--- STORED RECORDS ---

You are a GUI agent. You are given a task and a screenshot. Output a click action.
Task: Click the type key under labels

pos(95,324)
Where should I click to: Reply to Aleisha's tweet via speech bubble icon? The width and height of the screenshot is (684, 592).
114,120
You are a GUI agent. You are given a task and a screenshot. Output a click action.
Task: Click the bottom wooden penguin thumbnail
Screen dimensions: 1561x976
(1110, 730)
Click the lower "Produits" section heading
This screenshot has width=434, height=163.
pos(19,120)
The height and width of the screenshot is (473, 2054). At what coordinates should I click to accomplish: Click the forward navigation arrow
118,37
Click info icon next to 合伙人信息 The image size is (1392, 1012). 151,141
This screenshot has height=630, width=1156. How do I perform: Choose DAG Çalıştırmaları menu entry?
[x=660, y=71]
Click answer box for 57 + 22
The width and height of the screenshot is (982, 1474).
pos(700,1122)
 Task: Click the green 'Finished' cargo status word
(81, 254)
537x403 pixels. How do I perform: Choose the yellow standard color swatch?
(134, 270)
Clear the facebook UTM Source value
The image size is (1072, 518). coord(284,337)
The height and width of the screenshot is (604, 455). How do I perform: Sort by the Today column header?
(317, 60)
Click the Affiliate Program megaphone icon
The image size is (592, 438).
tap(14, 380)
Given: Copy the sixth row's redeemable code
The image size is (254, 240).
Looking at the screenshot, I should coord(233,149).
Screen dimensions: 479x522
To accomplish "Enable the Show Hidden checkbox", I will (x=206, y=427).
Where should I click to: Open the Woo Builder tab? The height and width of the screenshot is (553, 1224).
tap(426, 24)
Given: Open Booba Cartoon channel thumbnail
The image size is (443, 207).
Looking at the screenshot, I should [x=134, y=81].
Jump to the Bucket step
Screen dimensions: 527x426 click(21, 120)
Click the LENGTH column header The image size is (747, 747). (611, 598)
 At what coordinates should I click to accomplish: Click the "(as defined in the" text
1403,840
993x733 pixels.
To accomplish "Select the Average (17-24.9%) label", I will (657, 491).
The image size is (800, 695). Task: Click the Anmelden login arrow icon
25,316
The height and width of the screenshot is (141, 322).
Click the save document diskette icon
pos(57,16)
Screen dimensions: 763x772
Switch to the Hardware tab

---

TASK DIRECTIONS: Recast every line of the items above as a Markdown table with two columns, Row and Item line. Skip blank lines and number the rows in order.

WRITTEN SOLUTION:
| Row | Item line |
|---|---|
| 1 | You are a GUI agent. You are given a task and a screenshot. Output a click action. |
| 2 | Task: Click the type key under labels |
| 3 | pos(95,324) |
| 4 | Where should I click to: Reply to Aleisha's tweet via speech bubble icon? The width and height of the screenshot is (684, 592). |
| 5 | 114,120 |
| 6 | You are a GUI agent. You are given a task and a screenshot. Output a click action. |
| 7 | Task: Click the bottom wooden penguin thumbnail |
| 8 | Screen dimensions: 1561x976 |
| 9 | (1110, 730) |
| 10 | Click the lower "Produits" section heading |
| 11 | This screenshot has width=434, height=163. |
| 12 | pos(19,120) |
| 13 | The height and width of the screenshot is (473, 2054). At what coordinates should I click to accomplish: Click the forward navigation arrow |
| 14 | 118,37 |
| 15 | Click info icon next to 合伙人信息 The image size is (1392, 1012). 151,141 |
| 16 | This screenshot has height=630, width=1156. How do I perform: Choose DAG Çalıştırmaları menu entry? |
| 17 | [x=660, y=71] |
| 18 | Click answer box for 57 + 22 |
| 19 | The width and height of the screenshot is (982, 1474). |
| 20 | pos(700,1122) |
| 21 |  Task: Click the green 'Finished' cargo status word |
| 22 | (81, 254) |
| 23 | 537x403 pixels. How do I perform: Choose the yellow standard color swatch? |
| 24 | (134, 270) |
| 25 | Clear the facebook UTM Source value |
| 26 | The image size is (1072, 518). coord(284,337) |
| 27 | The height and width of the screenshot is (604, 455). How do I perform: Sort by the Today column header? |
| 28 | (317, 60) |
| 29 | Click the Affiliate Program megaphone icon |
| 30 | The image size is (592, 438). |
| 31 | tap(14, 380) |
| 32 | Given: Copy the sixth row's redeemable code |
| 33 | The image size is (254, 240). |
| 34 | Looking at the screenshot, I should coord(233,149). |
| 35 | Screen dimensions: 479x522 |
| 36 | To accomplish "Enable the Show Hidden checkbox", I will (x=206, y=427). |
| 37 | Where should I click to: Open the Woo Builder tab? The height and width of the screenshot is (553, 1224). |
| 38 | tap(426, 24) |
| 39 | Given: Open Booba Cartoon channel thumbnail |
| 40 | The image size is (443, 207). |
| 41 | Looking at the screenshot, I should [x=134, y=81]. |
| 42 | Jump to the Bucket step |
| 43 | Screen dimensions: 527x426 click(21, 120) |
| 44 | Click the LENGTH column header The image size is (747, 747). (611, 598) |
| 45 |  At what coordinates should I click to accomplish: Click the "(as defined in the" text |
| 46 | 1403,840 |
| 47 | 993x733 pixels. |
| 48 | To accomplish "Select the Average (17-24.9%) label", I will (657, 491). |
| 49 | The image size is (800, 695). Task: Click the Anmelden login arrow icon |
| 50 | 25,316 |
| 51 | The height and width of the screenshot is (141, 322). |
| 52 | Click the save document diskette icon |
| 53 | pos(57,16) |
| 54 | Screen dimensions: 763x772 |
| 55 | Switch to the Hardware tab |